As a major protagonist in the drama, R-Calf USA was predictably charged by the DOJ move, extending gratitude to the DOJ and the state attorneys general joining the lawsuit. “We are grateful that [they] have considered our concerns and are taking meaningful action to protect U.S. cattle producers and consumers against the abusive market power than can result from industry concentration,” confirmed Max Thornsberry, R-Calf USA president. “Apparently the Justice Department’s merger investigation found that the most severe antitrust and anti-competitive problems stemmed from the proposed purchase of the fourth-largest meatpacker [National Beef] and not the fifth-largest meatpacker [Smithfield Beef].”
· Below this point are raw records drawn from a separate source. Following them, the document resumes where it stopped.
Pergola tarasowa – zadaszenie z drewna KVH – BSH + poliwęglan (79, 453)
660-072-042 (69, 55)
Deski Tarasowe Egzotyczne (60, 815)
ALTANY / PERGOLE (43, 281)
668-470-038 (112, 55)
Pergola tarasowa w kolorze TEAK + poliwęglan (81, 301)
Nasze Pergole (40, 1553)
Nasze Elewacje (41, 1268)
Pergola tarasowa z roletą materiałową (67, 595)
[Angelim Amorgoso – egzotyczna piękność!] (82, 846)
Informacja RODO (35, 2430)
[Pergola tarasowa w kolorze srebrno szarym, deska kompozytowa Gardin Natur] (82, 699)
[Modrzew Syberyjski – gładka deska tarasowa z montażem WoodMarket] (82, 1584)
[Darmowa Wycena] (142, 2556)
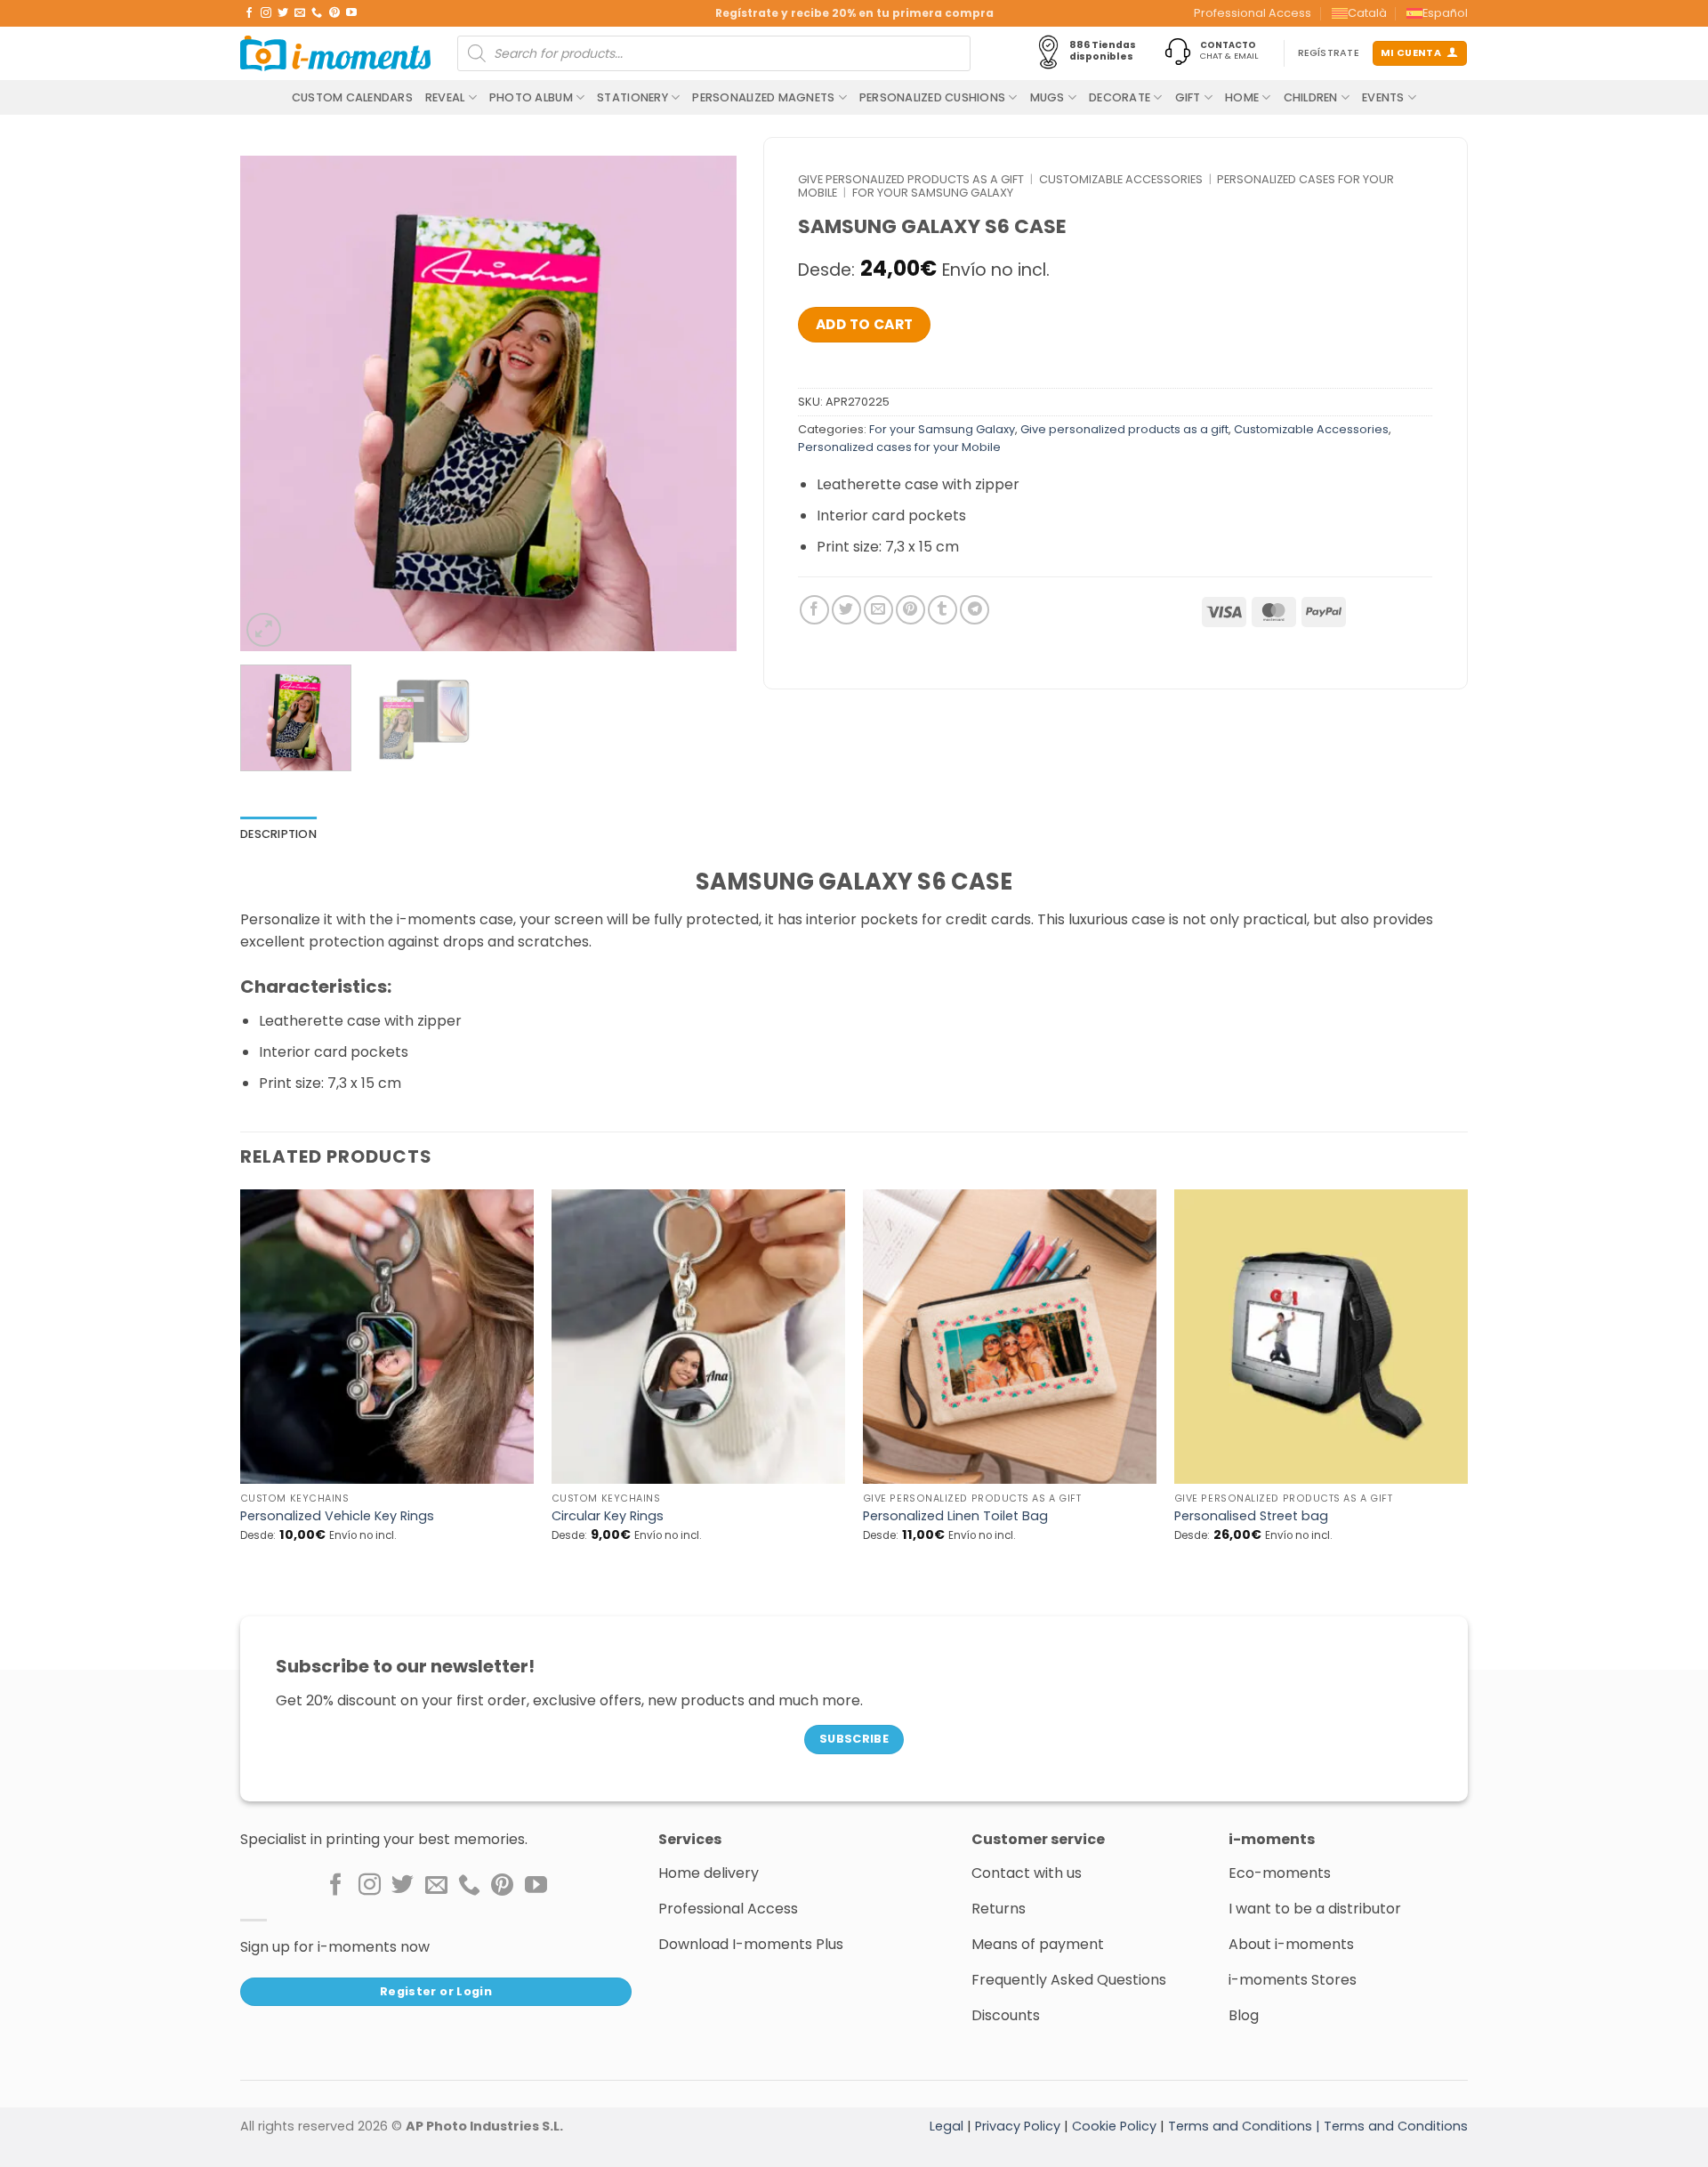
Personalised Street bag (1251, 1516)
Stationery (632, 97)
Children (1311, 97)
DOJ split up the package having no qualms with JBS acquiring Smithfield’s beef business, which cleared the way for the deal to go through two days later. Smithfield reported that it expected to use net proceeds from the transaction primarily for debt reduction. The sale of Smithfield Beef Group comprised beef-processing and cattle-feed operations. Based on the financial deal, Smithfield would receive $565 million at closing along with about $150 million from the sale of the retained cattle inventory post-closing after payment of associated debt.
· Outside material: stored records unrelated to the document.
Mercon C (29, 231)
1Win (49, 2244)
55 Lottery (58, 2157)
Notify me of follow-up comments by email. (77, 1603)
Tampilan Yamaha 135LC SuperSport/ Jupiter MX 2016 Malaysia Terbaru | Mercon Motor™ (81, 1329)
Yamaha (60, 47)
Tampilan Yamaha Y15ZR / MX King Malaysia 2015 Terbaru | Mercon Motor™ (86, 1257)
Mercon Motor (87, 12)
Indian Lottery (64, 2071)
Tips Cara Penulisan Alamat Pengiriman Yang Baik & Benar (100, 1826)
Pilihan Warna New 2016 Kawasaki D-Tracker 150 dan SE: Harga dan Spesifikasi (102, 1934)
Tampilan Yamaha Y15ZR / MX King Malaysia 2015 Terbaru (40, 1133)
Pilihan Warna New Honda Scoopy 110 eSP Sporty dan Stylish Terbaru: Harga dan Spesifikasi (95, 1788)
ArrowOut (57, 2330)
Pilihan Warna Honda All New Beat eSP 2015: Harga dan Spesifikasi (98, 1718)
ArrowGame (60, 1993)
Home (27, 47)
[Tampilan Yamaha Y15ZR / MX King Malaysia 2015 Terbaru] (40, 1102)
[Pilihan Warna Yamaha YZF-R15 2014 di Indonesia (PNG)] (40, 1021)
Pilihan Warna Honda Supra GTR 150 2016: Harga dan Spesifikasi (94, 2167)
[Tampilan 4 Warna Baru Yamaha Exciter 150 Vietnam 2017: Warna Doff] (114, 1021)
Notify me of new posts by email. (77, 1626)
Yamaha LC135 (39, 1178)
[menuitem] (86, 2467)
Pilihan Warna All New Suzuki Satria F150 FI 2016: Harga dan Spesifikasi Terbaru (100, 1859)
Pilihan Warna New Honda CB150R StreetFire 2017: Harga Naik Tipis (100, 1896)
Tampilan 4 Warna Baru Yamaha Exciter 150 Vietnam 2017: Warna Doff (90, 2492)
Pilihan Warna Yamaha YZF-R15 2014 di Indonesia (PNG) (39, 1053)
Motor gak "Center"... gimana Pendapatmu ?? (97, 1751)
C. Larry Pope, Smithfield’s chief executive, expected the transaction to “dramatically improve liquidity to about $900 million.” He further said that the money would help Smithfield “weather the difficult markets ahead” with a stronger balance sheet. “We have exited the beef business, where we had a small market share and little potential to grow,” Pope said.
In the end, Smithfield got its way and National Beef and its majority owner U.S. Premium Beef LLC did not. That’s not the end of the story, however.
“We are disappointed that the DOJ does not recognize that this transaction is pro-competitive and we plan to vigorously contest its attempt to block it,” vowed Steve Hunt, U.S. Premium Beef’s CEO. JBS is also vowing to fight. “We believe the government’s case is misplaced and look forward to defending this matter in court,” concluded Wesley Batista, JBS USA’s president and CEO.